**MATERIAL PROVIDED**
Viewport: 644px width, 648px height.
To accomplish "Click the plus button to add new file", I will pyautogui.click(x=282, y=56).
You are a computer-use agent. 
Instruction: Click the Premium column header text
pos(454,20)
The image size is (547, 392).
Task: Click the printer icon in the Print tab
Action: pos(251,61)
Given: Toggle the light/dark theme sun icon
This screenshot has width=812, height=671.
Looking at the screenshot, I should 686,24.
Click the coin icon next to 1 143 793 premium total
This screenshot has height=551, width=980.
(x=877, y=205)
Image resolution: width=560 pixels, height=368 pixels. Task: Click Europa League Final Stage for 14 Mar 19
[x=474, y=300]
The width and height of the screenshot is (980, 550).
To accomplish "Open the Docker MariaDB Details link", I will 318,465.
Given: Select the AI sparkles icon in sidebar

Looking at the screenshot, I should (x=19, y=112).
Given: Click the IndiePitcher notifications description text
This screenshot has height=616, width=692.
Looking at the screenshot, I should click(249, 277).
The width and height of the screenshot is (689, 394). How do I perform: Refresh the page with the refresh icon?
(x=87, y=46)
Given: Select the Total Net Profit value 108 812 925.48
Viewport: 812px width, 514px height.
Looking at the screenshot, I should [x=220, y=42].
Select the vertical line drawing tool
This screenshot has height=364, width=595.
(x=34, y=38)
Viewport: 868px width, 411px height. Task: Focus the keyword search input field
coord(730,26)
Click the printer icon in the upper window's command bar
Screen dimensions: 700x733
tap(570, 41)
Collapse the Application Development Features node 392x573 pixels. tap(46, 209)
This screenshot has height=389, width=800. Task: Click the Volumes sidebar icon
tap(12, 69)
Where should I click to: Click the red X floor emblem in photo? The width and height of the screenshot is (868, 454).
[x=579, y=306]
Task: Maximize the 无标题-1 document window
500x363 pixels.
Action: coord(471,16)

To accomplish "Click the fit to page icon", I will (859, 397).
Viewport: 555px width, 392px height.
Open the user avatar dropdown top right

**EXERCISE BRIEF**
Convert the part of the records that opens with the line containing "Viewport: 868px width, 411px" and closes at the end of the records into a numbered list, dropping any blank lines.

**EXERCISE RESULT**
1. Viewport: 868px width, 411px height. Task: Focus the keyword search input field
2. coord(730,26)
3. Click the printer icon in the upper window's command bar
4. Screen dimensions: 700x733
5. tap(570, 41)
6. Collapse the Application Development Features node 392x573 pixels. tap(46, 209)
7. This screenshot has height=389, width=800. Task: Click the Volumes sidebar icon
8. tap(12, 69)
9. Where should I click to: Click the red X floor emblem in photo? The width and height of the screenshot is (868, 454).
10. [x=579, y=306]
11. Task: Maximize the 无标题-1 document window
12. 500x363 pixels.
13. Action: coord(471,16)
14. To accomplish "Click the fit to page icon", I will (859, 397).
15. Viewport: 555px width, 392px height.
16. Open the user avatar dropdown top right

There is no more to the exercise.